Tres días más tarde, en la final, le llega a ella el turno de la palidez y
el asombro.
No ha perdido ninguna batalla, pero tampoco se ha quedado ningún día a
celebrarlo porque, a su edad, irse con esos muchachos a tomar unas cañas... La
otra manga se juega en una sala diferente y no conoce a su contrincante, pero
tampoco le tiene miedo. El día de la gran final, ocupa su silla frente a la
pantalla gigante, saca la foto de Miguel del bolso, la besa y la coloca a su
lado. Un segundo después, alguien la coge y no se la devuelve.
—Hola, abu —al girarse, ve que su
nieto Jose está sonriendo con la foto en la mano.
—¡Jose! —le mira y siente una incomprensible especie de miedo—. ¿Qué haces
aquí? Tú...Tú... ¿Lo sabe tu madre?
—Pues claro que no, ¿por quién me tomas? —él se echa a reír, se acerca a
ella, la besa—. Le he dicho que me iba a quedar estudiando para que luego no
diga que soy un irresponsable y un frívolo. Mamá no entiende estas cosas.
—¿Pero tú...? —Adela intenta
encontrar una explicación que no sea la única evidente—. ¿Tú...? —porque su
nieto puede haber venido a ver la final entre el público—. ¿Tú...? —porque
puede ser amigo de otro jugador —. ¿Tú...? —porque a lo mejor estaba en el
hotel y se le ha ocurrido entrar a mirar—. ¿Qué haces tú aquí?
—Yo soy Héctor, abu.
Adela cierra los ojos y sólo vuelve a abrirlos cuando el árbitro de la
partida se acerca para comunicarles una mala noticia.
—Tenemos un conflicto.
—¡Uy! —Adela levanta la cabeza, le mira—. Si sólo fuera uno...

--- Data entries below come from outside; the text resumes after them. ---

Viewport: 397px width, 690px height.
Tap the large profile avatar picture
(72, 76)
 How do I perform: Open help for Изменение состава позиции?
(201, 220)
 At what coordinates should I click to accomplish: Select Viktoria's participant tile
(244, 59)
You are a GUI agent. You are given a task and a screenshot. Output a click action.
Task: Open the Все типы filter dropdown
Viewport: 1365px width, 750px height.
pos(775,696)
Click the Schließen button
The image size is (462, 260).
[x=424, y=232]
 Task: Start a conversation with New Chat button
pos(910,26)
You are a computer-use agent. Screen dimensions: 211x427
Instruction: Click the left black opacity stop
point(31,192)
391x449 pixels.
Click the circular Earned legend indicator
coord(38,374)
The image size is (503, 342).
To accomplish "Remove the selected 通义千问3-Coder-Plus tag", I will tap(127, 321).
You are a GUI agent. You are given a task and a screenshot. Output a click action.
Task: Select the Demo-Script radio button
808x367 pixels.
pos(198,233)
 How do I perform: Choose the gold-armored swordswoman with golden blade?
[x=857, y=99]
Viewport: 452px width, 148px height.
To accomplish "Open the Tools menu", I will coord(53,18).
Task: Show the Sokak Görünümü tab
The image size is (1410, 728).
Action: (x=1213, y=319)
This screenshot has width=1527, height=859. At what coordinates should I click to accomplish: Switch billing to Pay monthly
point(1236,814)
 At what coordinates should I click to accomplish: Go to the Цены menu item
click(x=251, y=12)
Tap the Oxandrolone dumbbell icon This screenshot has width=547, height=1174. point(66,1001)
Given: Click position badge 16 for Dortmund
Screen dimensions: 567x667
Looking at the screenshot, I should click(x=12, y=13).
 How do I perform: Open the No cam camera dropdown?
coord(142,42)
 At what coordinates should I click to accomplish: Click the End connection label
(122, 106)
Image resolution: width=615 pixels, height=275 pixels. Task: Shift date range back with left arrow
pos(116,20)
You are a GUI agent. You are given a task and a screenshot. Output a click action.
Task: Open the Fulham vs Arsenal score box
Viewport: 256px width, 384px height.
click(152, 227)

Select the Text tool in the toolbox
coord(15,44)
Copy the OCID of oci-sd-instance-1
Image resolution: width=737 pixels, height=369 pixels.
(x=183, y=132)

—Ya —Jose sonríe—. No pasa nada, yo seré Aquiles.
—De ninguna manera, tengo mucho
gusto en cederte...
—Que no, abu. Tú tienes mejor historial que yo. Tú sigues siendo Andrómaca.
—¿Abu? —pregunta el árbitro, pero
ninguno de los dos jugadores le responde.
De repente, los altavoces inundan la sala con un sonido de clarines y
platillos. La batalla va a empezar, pero esta vez los dos finalistas no se
limitan a darse la mano. Una anciana y un chico de veintiún años se abrazan en
el centro de la sala mientras el público aplaude. En el último instante,
Héctor, reencarnado en su enemigo, pega su cabeza a la de Andrómaca y le habla
al oído.
—¿A que estás pensando en dejarme ganar? —ella lo niega, él no lo cree—.
Como lo intentes, no te vuelvo a dirigir la palabra, que lo sepas.
—Pero, Jose, si a mí me da igual...
—¿Y a él? —su nieto señala la foto que les mira desde la mesa—. Troya no
puede arder, abuela, no puede arder, ¿entendido? No tengas piedad.
—Tranquilo, cariño —ella comprende, se pone de puntillas, le besa en la
mejilla—. Procuraré no tenerla.
Tres horas más tarde, los griegos se rinden.
Aquiles nunca ha celebrado tanto una derrota.